From 2005 to 2007, he worked as a postdoctoral research associate at the Department of Electrical Engineering, Princeton University. He joined the Department of Information Engineering at the Chinese University of Hong Kong as an assistant professor in 2007, and he was promoted to associate professor in 2013 and Full Professor in 2017. He is leading the Network Communications and Economics Lab (NECL) . He joined The Chinese University of Hong Kong, Shenzhen, in Jan. 2019, as a Presidential Chair Professor.

== Research ==
Huang's current research interests include both the fundamentals and the applications of network economics, including User-Provided Networks, Mobile Crowd Sensing, Mobile Data Offloading, WiFi Economics , Cognitive Radio and Dynamic Spectrum Sharing , and Smart Grid Economics.

He is the co-author of several books: "Wireless Network Pricing," "Monotonic Optimization in Communication and Networking Systems," "Cognitive Mobile Virtual Network Operator Games," "Social Cognitive Radio Networks," and "Economics of Database-Assisted Spectrum Sharing". He is the co-author of six ESI Highly Cited Papers in Computer Science. His Google Scholar citations have exceeded 13400 in July 2021.

== Honors and awards ==
Huang's paper on auction based spectrum sharing was among the Best Readings of Economics of Cognitive Radio Networks. In 2011, he received the prestige IEEE Marconi Prize Paper Award in Wireless Communications. He and his collaborators were the recipients of Best (Student) Paper Awards in many international conferences, such as IEEE WiOpt 2013/2014/2015, IEEE SmartGridComm 2012, WiCON 2011, IEEE Globecom 2010, APCC 2009.
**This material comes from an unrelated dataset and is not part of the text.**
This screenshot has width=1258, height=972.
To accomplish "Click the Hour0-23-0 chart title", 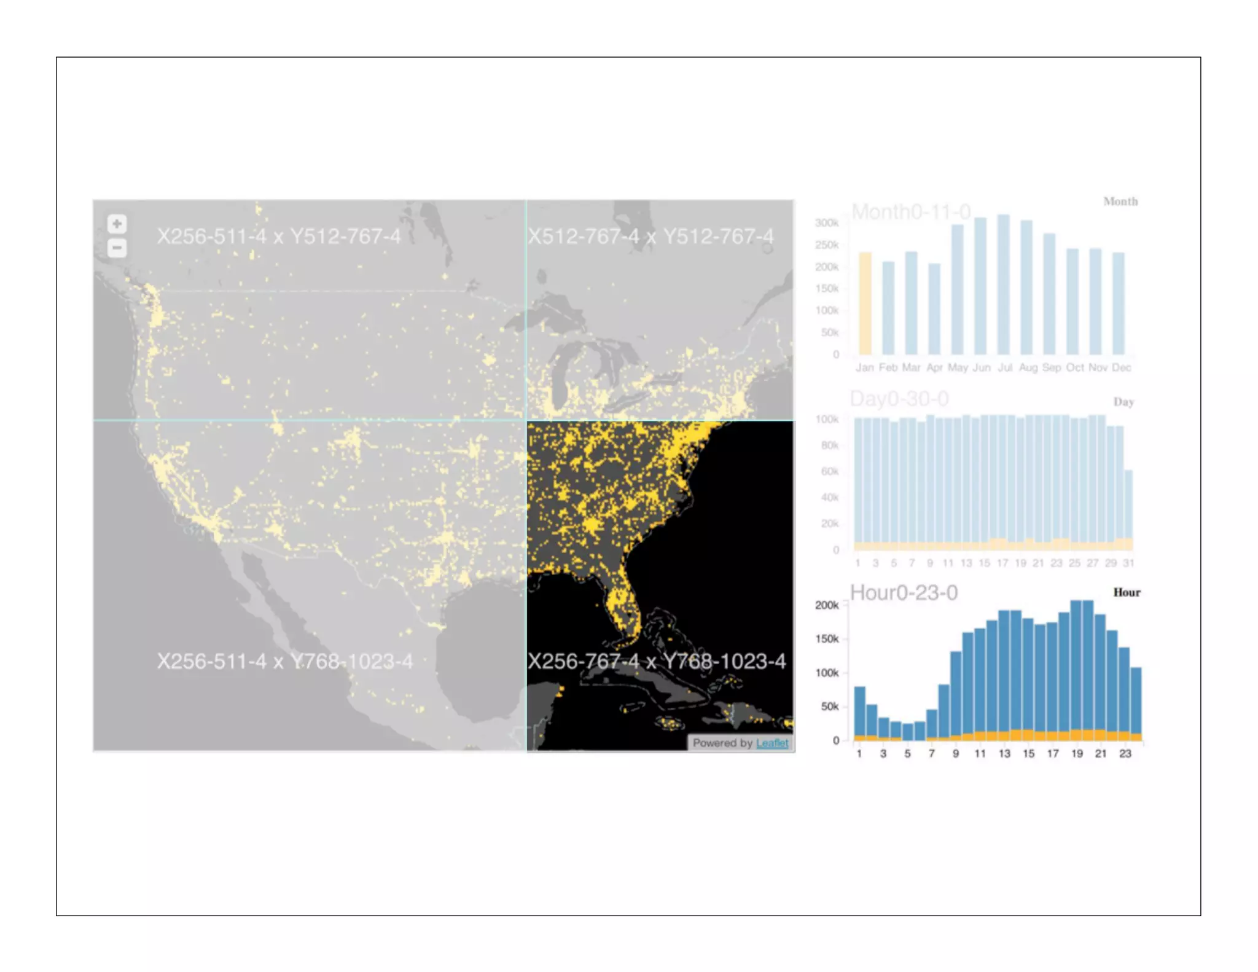I will tap(904, 593).
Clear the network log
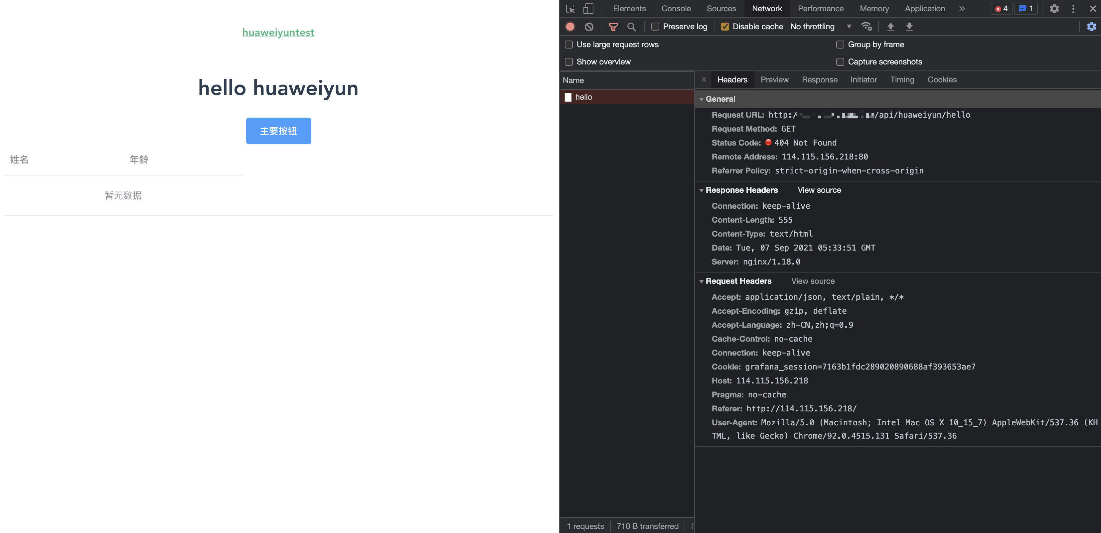The image size is (1101, 533). coord(589,26)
He received the Chinese University of Hong Kong Young Researcher Award for 2014–2015 and IEEE ComSoc Asia-Pacific Outstanding Young Researcher Award in 2009. During 2015–2018, he serves as a Distinguished Lecturer of IEEE Communications Society.

At the age of 37, "for contributions to resource allocation in wireless systems", he was elevated to be an IEEE Fellow in November 2015 (Class of 2016). He is one of the youngest IEEE Fellows elevated in 2015 worldwide. In 2016 and 2017, he was selected as a Thomson Reuters Highly Cited Researcher in Computer Science.

== Services ==
Huang has served as the Editor-in-Chief of IEEE Transactions on Network Science and Engineering, an editor of IEEE Transactions on Mobile Computing, an editor of IEEE/ACM Transactions on Networking, an editor of IEEE Transactions on Cognitive Communications and Networking, an editor of IEEE Transactions on Wireless Communications, an editor of IEEE Journal on Selected Areas in Communications – Cognitive Radio Series, an editor and an associate editor-in-chief of IEEE Communications Society Technology News. He has served as a guest editor of IEEE Transactions on Smart Grid special issue on "Big Data Analytics for Grid Modernization" (2016), IEEE Network special issue on "Smart Data Pricing" (2016), IEEE Journal on Selected Areas in Communications special issues on "Game Theory for Networks" (2016), "Economics of Communication Networks and Systems" (2012), and "Game Theory in Communication Systems" (2008), and IEEE Communications Magazine feature topic on "Communications Network Economics" (2012).

Huang has served as chair (2016–2018) and vice chair (2014–2016) of IEEE Communications Society Cognitive Network Technical Committee, chair (2012–2014) and vice chair (2010–2012) of IEEE Communications Society Multimedia Communications Technical Committee, a steering committee member of IEEE Transactions on Multimedia (2012–2014) and IEEE International Conference on Multimedia & Expo (2012–2014). He has served as the Conference or Symposium TPC co-chair of IEEE ICC 2020, IEEE WiOpt 2017 and 2012, IEEE SDP 2016 and 2015, IEEE ICCC 2015 and 2012, NetGCoop 2018 and 2014, IEEE SmartGridComm 2014, IEEE GLOBECOM 2013 and 2010, IWCMC 2010, and GameNets 2009.

He is the recipient of IEEE ComSoc Multimedia Communications Technical Committee Distinguished Service Award in 2015 and IEEE GLOBECOM Outstanding Service Award in 2010.